An SQL injection attack? Really? Is this where we *still* are? Whomever wrote that system needs to be flogged with several extraneous semicolons.
Dutch authorities have shuttered a transit website after a hacker demonstrated it gave him access to addresses, birthdates, and other sensitive information belonging to some 168,000 passengers. Ironically, Ervaar het OV, which translates to "Experience the OV," was intended to promote the use of smartcards on the OV system by …
Remember this is government IT, so it was done on the cheap. They got some people to make the site. It's probably their first main site and since they just learnt about SQL and databases, they didn't bother to read about security. They did some code and saw it works and then just submitted it without bothering to learn about secure code. That's the problem with easy "programming languages" and those who do not learn secure coding or proper programming techniques.

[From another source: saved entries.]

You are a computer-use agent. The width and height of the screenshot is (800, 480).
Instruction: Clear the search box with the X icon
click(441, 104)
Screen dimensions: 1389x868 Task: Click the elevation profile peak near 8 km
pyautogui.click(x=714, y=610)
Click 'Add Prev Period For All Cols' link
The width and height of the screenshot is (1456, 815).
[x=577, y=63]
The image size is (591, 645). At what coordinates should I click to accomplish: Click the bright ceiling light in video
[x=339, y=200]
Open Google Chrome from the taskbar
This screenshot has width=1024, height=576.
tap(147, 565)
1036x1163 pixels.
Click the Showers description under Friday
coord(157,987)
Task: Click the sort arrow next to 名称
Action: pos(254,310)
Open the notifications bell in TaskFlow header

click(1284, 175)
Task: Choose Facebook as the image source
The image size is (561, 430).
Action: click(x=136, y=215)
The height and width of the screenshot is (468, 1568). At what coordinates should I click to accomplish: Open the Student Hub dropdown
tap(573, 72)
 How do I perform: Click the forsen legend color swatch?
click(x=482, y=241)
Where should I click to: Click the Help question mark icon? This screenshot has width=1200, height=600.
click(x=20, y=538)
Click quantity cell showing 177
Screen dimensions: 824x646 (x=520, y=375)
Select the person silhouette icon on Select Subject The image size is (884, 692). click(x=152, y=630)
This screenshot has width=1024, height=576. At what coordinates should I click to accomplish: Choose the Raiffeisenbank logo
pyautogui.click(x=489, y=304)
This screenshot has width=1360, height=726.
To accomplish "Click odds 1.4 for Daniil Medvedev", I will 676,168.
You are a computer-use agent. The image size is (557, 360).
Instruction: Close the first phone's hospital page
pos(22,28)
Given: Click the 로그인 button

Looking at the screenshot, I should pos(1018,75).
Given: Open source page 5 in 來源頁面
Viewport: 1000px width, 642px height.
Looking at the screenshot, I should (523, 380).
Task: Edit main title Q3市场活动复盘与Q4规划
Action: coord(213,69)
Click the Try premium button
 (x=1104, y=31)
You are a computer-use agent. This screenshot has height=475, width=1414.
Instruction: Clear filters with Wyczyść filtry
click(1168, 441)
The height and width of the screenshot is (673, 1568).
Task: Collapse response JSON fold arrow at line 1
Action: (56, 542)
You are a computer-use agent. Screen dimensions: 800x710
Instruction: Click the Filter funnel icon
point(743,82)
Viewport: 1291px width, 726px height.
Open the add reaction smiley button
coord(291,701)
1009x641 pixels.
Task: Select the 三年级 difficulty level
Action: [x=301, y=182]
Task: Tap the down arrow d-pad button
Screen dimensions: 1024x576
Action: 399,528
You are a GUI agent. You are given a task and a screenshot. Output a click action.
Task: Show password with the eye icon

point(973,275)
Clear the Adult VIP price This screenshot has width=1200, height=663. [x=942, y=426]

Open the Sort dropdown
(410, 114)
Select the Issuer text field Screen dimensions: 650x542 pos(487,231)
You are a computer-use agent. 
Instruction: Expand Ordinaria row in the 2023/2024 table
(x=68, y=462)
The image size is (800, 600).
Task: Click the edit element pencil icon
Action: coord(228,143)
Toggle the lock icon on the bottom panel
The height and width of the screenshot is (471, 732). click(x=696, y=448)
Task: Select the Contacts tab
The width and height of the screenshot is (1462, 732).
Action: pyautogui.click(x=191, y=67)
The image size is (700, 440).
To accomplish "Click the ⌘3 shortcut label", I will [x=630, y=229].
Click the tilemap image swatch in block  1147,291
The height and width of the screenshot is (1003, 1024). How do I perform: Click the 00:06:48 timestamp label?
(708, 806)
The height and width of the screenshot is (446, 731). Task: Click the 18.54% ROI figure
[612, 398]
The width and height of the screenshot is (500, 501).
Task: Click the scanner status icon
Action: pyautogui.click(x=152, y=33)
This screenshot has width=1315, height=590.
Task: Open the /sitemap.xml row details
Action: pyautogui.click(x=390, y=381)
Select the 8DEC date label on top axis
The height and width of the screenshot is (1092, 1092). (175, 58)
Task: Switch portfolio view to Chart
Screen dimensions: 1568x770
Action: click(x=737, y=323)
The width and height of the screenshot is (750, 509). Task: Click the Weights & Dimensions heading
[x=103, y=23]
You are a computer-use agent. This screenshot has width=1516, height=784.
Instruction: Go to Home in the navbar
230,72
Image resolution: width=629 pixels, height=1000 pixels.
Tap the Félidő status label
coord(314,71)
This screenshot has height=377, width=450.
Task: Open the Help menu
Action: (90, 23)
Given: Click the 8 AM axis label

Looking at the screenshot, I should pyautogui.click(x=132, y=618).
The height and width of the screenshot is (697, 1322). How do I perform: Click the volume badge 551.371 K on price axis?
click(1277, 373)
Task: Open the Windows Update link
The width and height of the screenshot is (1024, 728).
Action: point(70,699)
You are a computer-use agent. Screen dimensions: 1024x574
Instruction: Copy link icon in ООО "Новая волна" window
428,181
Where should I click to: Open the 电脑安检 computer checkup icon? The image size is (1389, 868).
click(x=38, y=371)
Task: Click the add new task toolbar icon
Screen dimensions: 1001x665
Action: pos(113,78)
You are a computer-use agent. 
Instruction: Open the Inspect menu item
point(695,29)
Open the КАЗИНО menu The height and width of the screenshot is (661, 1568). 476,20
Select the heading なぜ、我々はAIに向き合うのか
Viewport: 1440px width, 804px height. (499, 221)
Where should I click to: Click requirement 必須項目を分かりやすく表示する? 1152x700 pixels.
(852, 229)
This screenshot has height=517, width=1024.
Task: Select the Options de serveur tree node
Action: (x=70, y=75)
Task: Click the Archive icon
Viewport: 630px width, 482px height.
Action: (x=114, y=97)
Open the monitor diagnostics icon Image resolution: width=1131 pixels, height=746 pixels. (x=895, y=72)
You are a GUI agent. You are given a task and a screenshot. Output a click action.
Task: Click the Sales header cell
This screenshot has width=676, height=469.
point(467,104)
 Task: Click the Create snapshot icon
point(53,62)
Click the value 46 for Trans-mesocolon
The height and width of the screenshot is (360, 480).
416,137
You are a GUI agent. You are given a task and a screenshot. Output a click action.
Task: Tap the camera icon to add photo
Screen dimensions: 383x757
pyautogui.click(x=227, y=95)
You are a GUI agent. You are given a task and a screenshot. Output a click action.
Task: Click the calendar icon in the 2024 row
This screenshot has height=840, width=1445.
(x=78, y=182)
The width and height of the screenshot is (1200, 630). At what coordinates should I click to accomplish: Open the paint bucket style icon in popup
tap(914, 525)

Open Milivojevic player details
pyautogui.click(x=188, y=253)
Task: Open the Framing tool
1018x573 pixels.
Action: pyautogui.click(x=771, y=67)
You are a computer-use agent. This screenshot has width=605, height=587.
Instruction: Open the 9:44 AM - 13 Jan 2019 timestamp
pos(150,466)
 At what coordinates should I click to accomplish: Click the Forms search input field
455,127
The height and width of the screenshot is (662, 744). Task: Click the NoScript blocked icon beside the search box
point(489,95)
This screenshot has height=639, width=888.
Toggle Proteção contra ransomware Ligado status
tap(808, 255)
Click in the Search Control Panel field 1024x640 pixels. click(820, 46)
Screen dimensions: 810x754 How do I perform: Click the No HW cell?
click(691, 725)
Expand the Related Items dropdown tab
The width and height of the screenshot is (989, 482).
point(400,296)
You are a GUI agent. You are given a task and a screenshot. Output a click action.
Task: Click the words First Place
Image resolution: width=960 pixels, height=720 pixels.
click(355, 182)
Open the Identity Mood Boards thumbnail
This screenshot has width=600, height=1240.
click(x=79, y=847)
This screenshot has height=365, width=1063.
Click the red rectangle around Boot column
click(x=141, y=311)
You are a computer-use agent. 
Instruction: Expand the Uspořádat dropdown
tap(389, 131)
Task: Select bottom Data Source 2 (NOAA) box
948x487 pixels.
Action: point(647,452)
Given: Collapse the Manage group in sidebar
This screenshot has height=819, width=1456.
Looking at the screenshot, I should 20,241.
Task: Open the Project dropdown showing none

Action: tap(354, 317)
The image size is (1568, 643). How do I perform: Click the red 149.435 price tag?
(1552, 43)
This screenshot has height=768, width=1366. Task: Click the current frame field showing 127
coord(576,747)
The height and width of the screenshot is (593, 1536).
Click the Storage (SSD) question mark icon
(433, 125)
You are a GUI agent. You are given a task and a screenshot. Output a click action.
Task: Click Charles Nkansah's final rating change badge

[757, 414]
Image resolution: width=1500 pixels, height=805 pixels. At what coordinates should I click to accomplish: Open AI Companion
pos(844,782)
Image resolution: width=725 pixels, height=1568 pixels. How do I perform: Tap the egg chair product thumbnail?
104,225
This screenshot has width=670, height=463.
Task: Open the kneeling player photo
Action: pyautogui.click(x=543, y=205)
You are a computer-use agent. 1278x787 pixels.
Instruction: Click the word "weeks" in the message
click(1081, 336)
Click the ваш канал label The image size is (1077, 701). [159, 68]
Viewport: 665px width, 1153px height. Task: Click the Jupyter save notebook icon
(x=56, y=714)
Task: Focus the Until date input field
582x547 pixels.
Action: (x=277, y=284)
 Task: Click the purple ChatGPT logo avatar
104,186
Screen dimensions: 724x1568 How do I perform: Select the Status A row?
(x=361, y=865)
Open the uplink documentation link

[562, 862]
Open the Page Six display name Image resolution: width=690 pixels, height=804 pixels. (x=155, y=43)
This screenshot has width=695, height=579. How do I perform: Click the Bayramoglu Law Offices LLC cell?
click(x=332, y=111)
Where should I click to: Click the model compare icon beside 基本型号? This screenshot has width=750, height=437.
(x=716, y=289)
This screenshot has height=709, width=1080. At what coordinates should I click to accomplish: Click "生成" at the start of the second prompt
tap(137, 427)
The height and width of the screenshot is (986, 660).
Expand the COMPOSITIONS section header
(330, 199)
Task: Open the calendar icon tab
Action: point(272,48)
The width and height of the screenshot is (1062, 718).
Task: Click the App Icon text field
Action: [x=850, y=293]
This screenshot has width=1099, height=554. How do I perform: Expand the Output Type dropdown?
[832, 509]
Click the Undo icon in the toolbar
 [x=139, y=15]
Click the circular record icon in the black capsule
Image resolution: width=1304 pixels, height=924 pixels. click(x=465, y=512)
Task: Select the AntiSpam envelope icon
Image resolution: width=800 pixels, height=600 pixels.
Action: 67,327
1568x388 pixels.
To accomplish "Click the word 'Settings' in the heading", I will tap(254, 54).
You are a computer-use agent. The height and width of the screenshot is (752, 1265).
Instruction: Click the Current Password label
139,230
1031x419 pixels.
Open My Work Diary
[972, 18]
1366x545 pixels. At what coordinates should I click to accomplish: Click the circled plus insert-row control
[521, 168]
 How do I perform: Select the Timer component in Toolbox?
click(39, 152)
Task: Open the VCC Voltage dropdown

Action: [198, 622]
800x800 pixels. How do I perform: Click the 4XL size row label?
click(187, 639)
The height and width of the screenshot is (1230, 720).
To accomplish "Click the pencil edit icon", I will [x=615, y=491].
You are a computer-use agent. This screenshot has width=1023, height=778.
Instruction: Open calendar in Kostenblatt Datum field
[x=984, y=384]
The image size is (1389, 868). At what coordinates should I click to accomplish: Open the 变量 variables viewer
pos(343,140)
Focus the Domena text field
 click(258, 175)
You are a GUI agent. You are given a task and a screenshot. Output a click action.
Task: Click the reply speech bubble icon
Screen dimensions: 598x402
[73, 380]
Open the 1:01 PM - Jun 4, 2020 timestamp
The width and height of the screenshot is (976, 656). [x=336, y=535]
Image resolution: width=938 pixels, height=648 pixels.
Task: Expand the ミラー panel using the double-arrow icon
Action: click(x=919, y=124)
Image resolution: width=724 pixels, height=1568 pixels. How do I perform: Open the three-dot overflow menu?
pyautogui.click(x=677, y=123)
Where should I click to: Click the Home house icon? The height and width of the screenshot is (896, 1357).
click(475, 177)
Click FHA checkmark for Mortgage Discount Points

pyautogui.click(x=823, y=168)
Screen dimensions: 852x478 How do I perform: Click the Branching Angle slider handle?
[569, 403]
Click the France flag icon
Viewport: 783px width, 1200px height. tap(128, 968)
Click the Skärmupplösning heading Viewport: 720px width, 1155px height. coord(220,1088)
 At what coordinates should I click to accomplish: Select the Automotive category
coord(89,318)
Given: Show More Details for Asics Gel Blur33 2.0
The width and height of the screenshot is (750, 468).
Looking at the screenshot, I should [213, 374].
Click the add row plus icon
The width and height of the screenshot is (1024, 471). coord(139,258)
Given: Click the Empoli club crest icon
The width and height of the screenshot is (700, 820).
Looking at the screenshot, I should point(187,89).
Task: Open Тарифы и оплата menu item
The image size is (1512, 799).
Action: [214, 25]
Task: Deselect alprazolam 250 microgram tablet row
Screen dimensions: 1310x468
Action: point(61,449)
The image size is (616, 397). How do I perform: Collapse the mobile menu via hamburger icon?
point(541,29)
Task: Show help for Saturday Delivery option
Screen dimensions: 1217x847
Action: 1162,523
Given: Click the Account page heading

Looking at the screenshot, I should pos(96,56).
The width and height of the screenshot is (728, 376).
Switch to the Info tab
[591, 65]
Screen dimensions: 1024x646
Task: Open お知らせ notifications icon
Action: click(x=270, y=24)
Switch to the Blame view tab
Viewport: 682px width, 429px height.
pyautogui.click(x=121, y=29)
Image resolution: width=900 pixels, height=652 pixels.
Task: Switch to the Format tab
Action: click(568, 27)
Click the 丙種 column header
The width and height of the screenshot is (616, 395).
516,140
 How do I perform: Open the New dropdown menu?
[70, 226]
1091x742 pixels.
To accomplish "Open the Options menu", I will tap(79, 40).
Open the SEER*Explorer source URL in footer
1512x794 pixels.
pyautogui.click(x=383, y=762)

Yes, this still where we are, along with PHP. Never mind the attack method, or secure coding, or programming language simplicity, these are still the foundations for websites\servers. Security is another issue altogether. I'm thinking the implications are more a reflection on the mindset of the sites owner, or their attitude towards their users information security, the attack is just a byproduct that highlights that.
> SQL injection flaws are the result of poorly written web applications that fail to vet user-supplied input before passing it to back-end systems.
Yes and no - the security needs to be present on the back-end systems too, or what's to stop people circumventing the front-end system entirely and just sending their own hand crafted queries and commands to the back end.
Server software shouldn't assume it's talking to a friend.